» **Source text**:
________________

Now we can set about running the MCMC and SVI. Later in this example, it’s going to become relevant to compare the convergent states of a few different SVI approaches, and I’ve increased num_particles to an absurdly impractical value of $100$, so that we can better compare their “best fit”. Because this over-tuning of the samplers throws out the running time, I’m only going to compare the methods in terms of the number of evaluations, a better test of the real-world applications where each sample is costly.

num_warmup = 2000  
num_samples = 20000  
num_chains = 1  
  
num_particles = 100  
svi_samples = 5000  
learning_rate = 0.01  
  
#-----------------------------------  
# MCMC  
MCMC_hierarchy = numpyro.infer.MCMC(numpyro.infer.NUTS(model_hierarchy),   
                                    num_chains = num_chains, num_samples=num_samples, num_warmup = num_warmup, progress_bar = True)  
  
print("Doing MCMC Warmup")

________________

» **Extracted data**:

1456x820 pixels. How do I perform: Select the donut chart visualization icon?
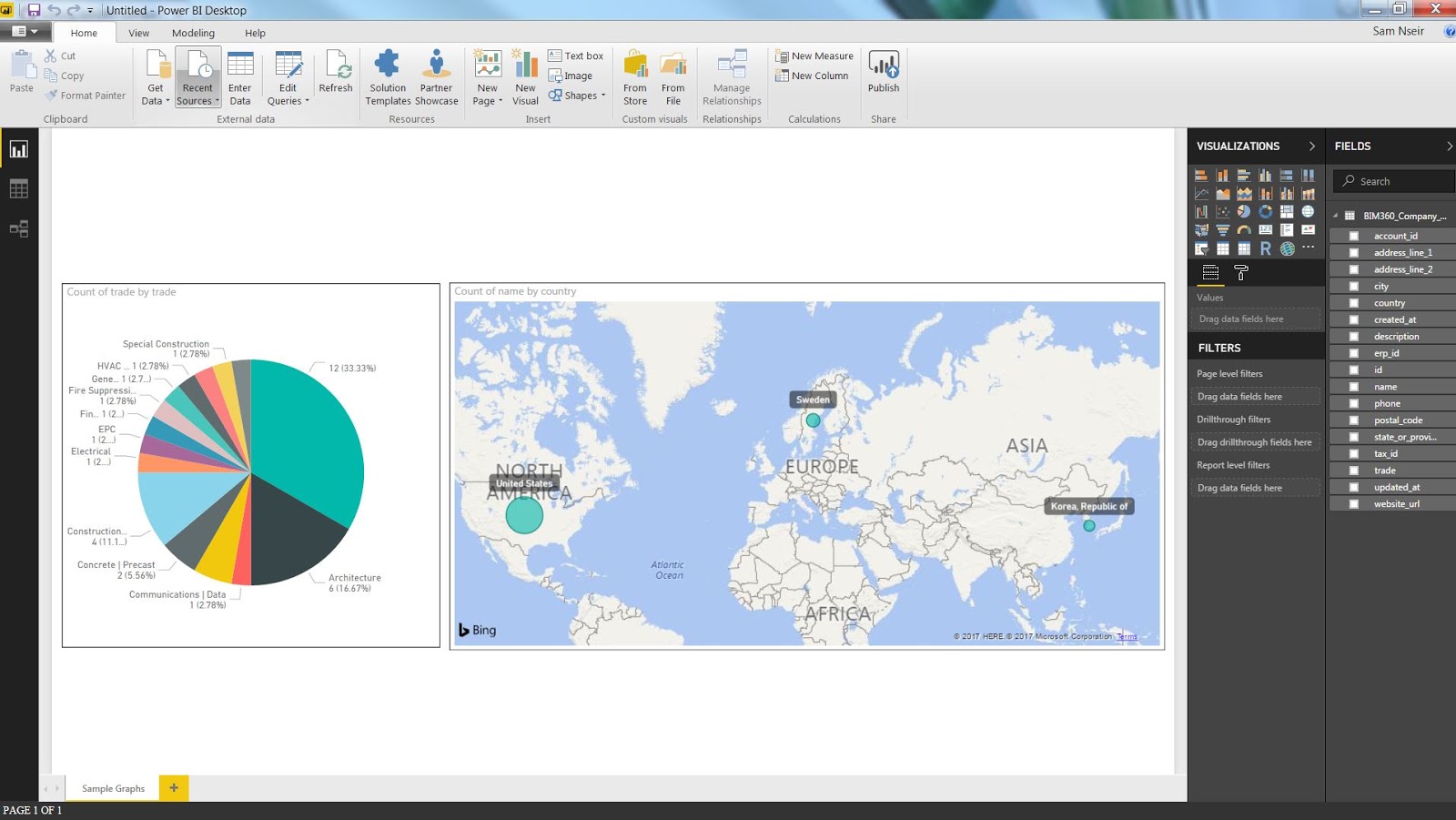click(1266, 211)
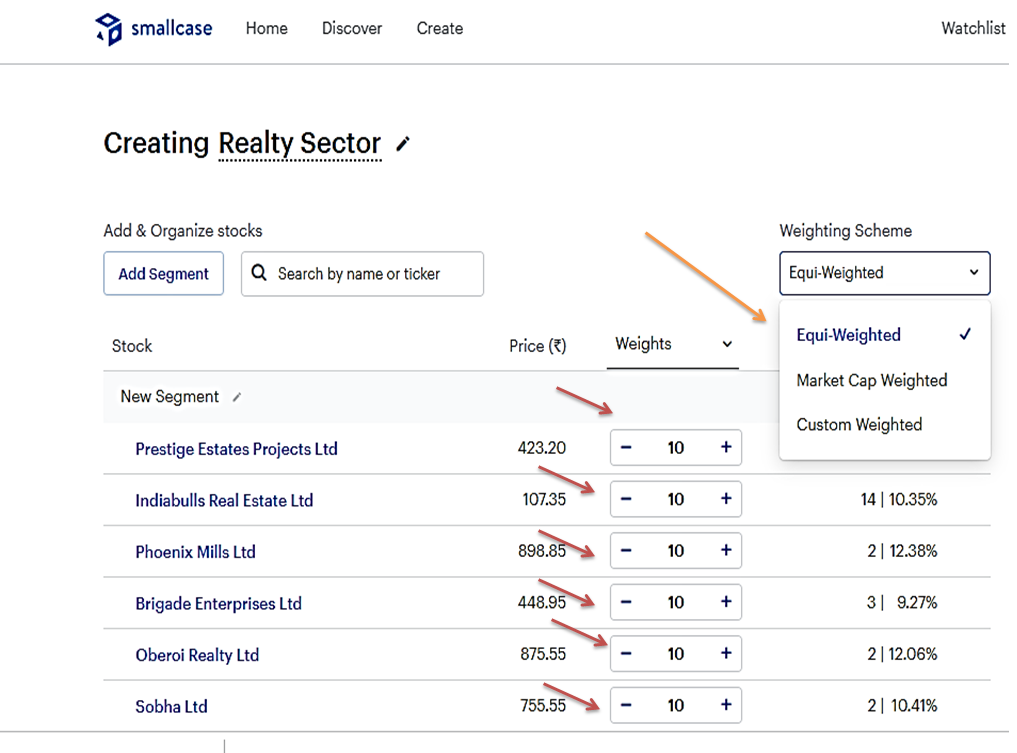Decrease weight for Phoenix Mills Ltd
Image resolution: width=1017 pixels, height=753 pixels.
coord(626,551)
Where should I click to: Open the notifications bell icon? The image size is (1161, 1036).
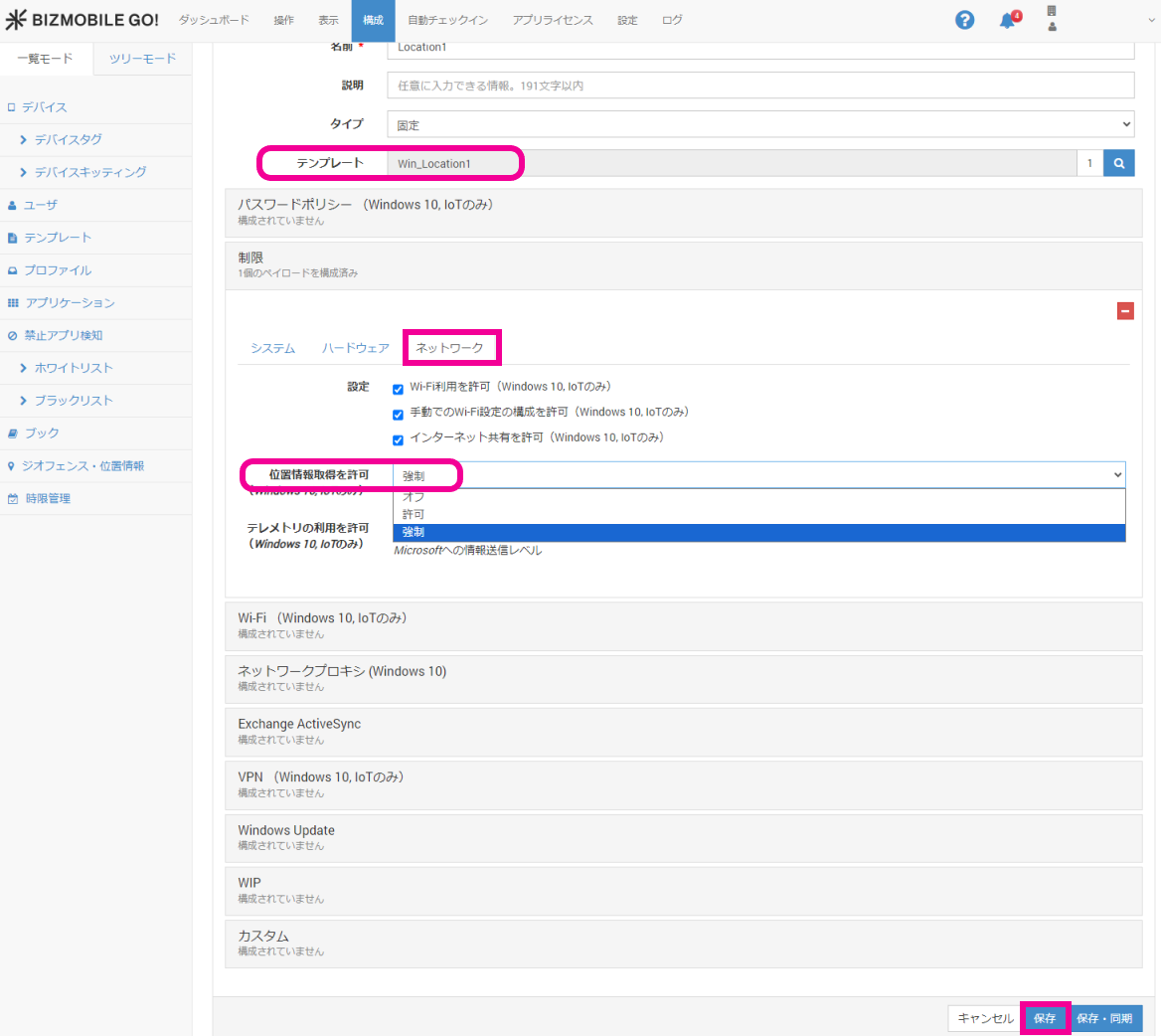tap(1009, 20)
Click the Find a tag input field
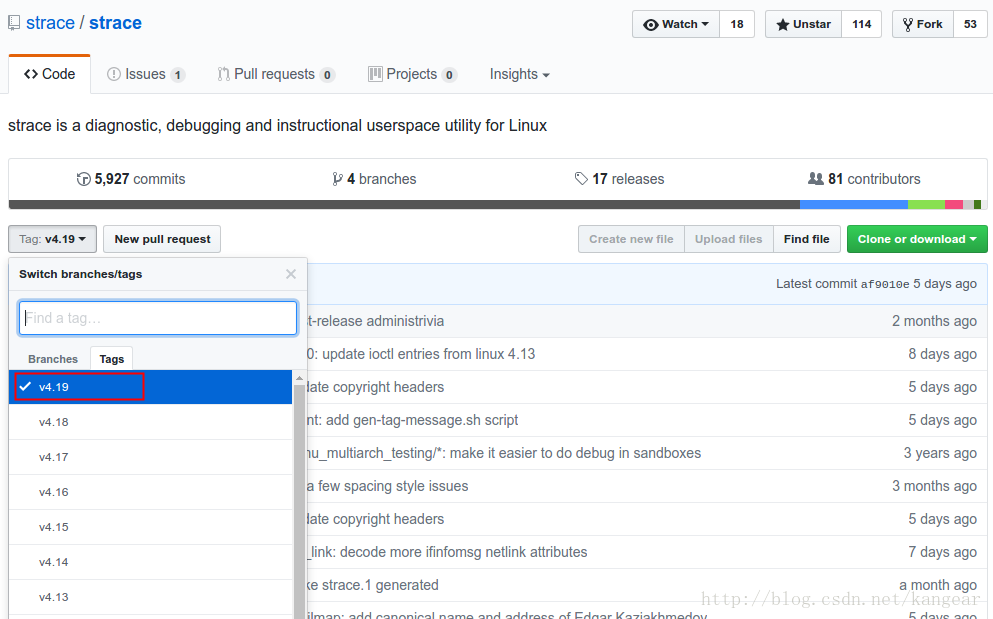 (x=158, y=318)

________________

» **Exercise set**:
1/ Set down the stretch of the MCMC and SVI passage from "Now we can set" through "sample is costly.".
2/ In the MCMC and SVI passage, by what measure will the methods be compared instead of running time?
3/ Write what comes next in the MCMC and SVI passage, starting after its last line.

» **Responses per task**:
1/
Now we can set about running the MCMC and SVI. Later in this example, it’s going to become relevant to compare the convergent states of a few different SVI approaches, and I’ve increased num_particles to an absurdly impractical value of $100$, so that we can better compare their “best fit”. Because this over-tuning of the samplers throws out the running time, I’m only going to compare the methods in terms of the number of evaluations, a better test of the real-world applications where each sample is costly.

2/ By the number of evaluations.

3/
%time MCMC_hierarchy.warmup(jax.random.PRNGKey(1), I, X_concat, Y_concat, E_concat, extra_fields=("potential_energy",), collect_warmup=True)  
MCMC_energies_warmup = MCMC_hierarchy.get_extra_fields()["potential_energy"]  
  
print("Doing MCMC Sampling")  
%time MCMC_hierarchy.run(jax.random.PRNGKey(1), I, X_concat, Y_concat, E_concat, extra_fields=("potential_energy",))  
  
#-----------------------------------  
# SVI  
optimizer_hierarchy = numpyro.optim.Adam(step_size=learning_rate)  
print("Doing Diagonal SVI")  
autoguide_diag = numpyro.infer.autoguide.AutoDiagonalNormal(model_hierarchy)  
SVI_diagonal = numpyro.infer.SVI(model_hierarchy,   
                                 autoguide_diag,  
                                 optim = optimizer_hierarchy,   
                                 loss=numpyro.infer.Trace_ELBO(num_particles=num_particles))  
%time SVI_diagonal_results = SVI_diagonal.run(jax.random.PRNGKey(1), svi_samples, I, X_concat, Y_concat, E_concat,)  
  
print("Doing Multivariate SVI")  
autoguide_multi = numpyro.infer.autoguide.AutoMultivariateNormal(model_hierarchy)  
SVI_multivariate = numpyro.infer.SVI(model_hierarchy,   
                                 autoguide_multi,  
                                 optim = optimizer_hierarchy,   
                                 loss=numpyro.infer.Trace_ELBO(num_particles=num_particles))  
%time SVI_multivariate_results = SVI_multivariate.run(jax.random.PRNGKey(1), svi_samples, I, X_concat, Y_concat, E_concat,)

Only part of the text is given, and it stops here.